Data excerpts:
━━━━
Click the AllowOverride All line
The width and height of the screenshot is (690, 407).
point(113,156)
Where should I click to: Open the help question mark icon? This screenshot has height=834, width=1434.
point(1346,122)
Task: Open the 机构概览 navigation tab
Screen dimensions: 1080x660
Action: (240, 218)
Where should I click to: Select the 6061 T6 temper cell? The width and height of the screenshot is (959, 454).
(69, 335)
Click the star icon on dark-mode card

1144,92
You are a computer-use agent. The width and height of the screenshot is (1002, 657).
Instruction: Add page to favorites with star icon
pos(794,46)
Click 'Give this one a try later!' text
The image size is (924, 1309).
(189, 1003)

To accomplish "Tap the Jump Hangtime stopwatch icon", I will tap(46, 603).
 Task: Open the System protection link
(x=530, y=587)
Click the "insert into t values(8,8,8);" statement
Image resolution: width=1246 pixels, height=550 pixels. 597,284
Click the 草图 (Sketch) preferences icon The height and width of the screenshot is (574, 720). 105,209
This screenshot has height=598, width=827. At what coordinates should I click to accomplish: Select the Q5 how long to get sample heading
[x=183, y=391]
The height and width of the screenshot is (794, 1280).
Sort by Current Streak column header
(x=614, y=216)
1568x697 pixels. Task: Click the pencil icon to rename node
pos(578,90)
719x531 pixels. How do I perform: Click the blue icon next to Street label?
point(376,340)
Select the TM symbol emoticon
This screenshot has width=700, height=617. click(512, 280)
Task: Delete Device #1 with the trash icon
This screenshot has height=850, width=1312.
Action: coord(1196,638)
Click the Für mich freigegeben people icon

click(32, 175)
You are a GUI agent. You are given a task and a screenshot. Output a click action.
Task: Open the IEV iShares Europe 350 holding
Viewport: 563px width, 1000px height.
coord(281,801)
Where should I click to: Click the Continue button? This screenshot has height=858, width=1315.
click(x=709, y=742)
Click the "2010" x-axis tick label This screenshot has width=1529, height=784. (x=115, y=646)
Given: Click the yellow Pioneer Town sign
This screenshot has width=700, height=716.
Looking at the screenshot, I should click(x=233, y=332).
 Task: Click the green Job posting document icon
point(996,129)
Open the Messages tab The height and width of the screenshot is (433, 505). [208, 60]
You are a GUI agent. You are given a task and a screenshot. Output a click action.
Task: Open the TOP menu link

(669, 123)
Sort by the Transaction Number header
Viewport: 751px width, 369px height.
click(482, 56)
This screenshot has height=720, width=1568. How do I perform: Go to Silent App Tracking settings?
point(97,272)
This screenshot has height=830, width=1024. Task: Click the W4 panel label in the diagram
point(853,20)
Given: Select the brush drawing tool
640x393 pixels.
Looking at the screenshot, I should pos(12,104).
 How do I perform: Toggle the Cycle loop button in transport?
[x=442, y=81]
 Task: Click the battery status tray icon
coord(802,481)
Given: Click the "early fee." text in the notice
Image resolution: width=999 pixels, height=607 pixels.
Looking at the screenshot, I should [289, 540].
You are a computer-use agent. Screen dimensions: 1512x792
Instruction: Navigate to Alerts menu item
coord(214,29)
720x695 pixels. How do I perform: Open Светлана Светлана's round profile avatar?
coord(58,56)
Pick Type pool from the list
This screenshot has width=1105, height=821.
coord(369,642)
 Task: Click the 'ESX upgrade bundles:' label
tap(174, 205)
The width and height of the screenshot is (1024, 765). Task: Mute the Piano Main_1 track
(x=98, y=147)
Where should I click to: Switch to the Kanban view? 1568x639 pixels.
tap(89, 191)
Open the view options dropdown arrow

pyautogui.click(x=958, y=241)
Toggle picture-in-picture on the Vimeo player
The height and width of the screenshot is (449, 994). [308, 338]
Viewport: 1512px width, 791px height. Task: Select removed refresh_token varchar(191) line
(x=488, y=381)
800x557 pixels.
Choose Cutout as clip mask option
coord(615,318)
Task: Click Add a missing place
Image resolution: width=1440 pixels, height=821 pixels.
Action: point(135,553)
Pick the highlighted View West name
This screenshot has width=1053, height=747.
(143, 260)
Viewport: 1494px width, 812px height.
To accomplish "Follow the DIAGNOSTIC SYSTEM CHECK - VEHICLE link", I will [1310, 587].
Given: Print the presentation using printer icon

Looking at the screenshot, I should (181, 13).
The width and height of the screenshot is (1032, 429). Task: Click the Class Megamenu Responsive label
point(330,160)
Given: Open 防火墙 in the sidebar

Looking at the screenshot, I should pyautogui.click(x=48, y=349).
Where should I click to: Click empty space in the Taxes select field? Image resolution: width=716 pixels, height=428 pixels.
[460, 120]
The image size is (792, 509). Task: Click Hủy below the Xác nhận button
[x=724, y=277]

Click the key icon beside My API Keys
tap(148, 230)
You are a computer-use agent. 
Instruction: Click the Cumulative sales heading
━━━━
EXERCISE BRIEF: Give only how many lines above hold "will".

RESPONSE FOR THIS EXERCISE: 2